Praca hybrydowa – już nie trend, lecz standard, który odmienia rynek biurowy [KOMENTARZ EKSPERCKI]

Orzech

Nawet 94% polskich firm w 2025 roku działało w modelu hybrydowym. To wynik najnowszych badań Hybrid and Beyond ’25 przeprowadzonych przez firmę Colliers. Analizy jasno wskazują, że hybryda to już nie chwilowy trend, lecz utrwalony standard, który od lat kształtuje rynek. Jak przekłada się na codzienną pracę zespołów i realne potrzeby firm?
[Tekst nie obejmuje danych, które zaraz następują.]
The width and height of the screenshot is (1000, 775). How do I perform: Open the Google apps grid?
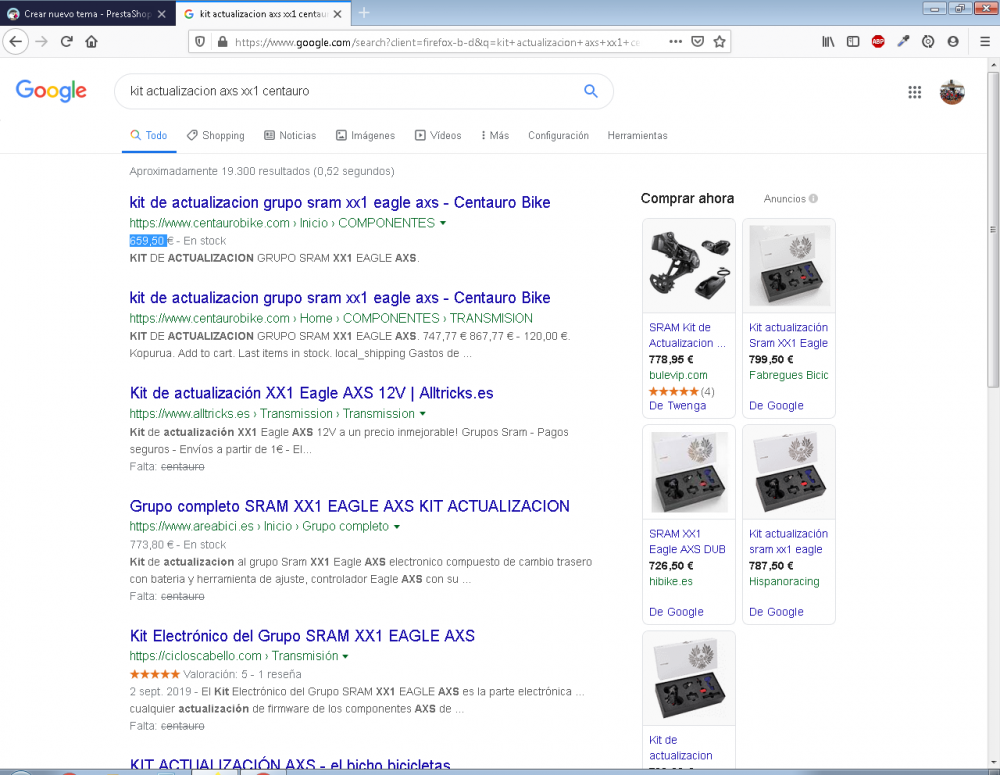(914, 91)
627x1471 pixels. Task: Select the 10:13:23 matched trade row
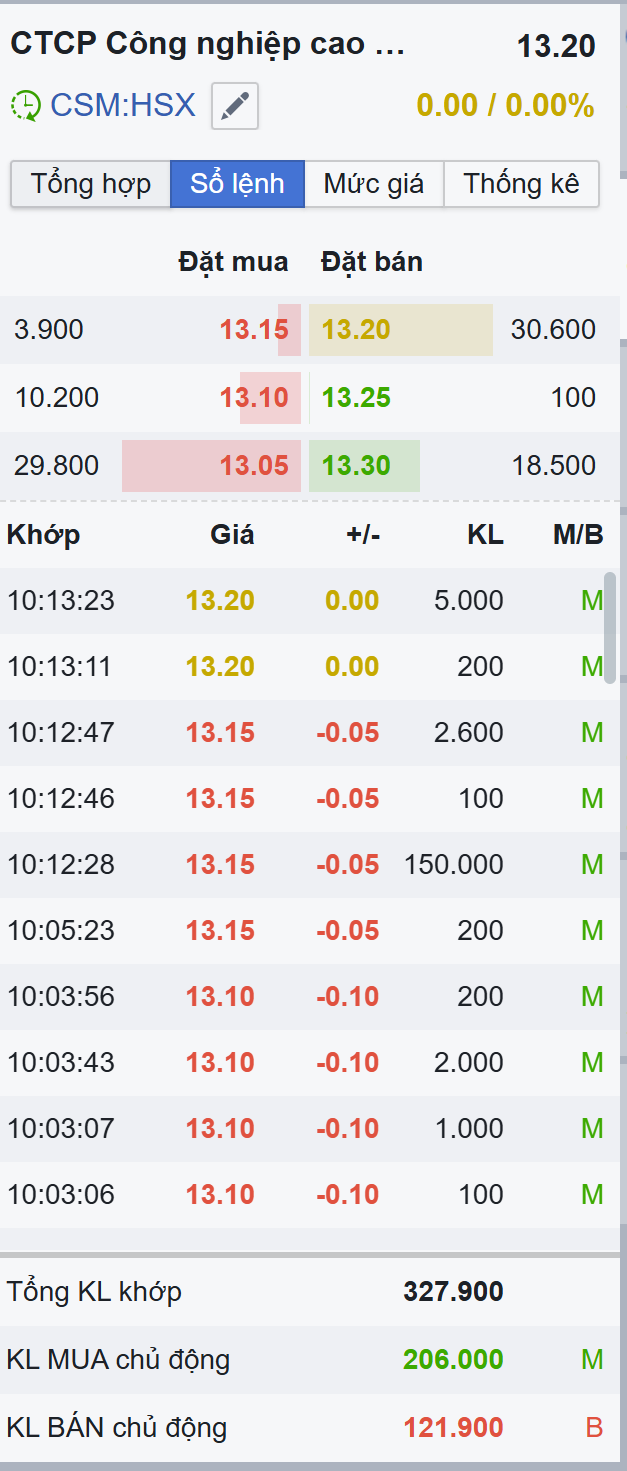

• Ostatnie lata to dla rynku biznesowego czas dynamicznych zmian – gwałtowny zwrot w stronę pracy zdalnej, fala obowiązkowych powrotów do biur, a następnie popularyzacja modelu hybrydowego

• Jak wskazują najnowsze analizy, to właśnie to ostatnie rozwiązanie, początkowo traktowane jako eksperyment, stało się dziś trwałym elementem strategii wielu organizacji

Według Flex Report Q2 2025 model pracy hybrydowej wdrożyło u siebie już 69% firm z listy US Fortune 500, a regularne analizy pokazują, że średnia liczba dni spędzanych w biurze pozostaje niemal niezmienna od 2023 roku. Podobne zjawisko można zaobserwować także w Polsce. Z raportu Hybrid and Beyond ’25 wynika, że w 2025 roku aż 94% firm działa w modelu hybrydowym. Tylko 3% organizacji pracuje wyłącznie stacjonarnie, a kolejne 3% w pełni zdalnie. Co istotne, te proporcje od trzech lat praktycznie się nie zmieniają, co pokazuje, że hybryda na dobre zadomowiła się w realiach rynku pracy.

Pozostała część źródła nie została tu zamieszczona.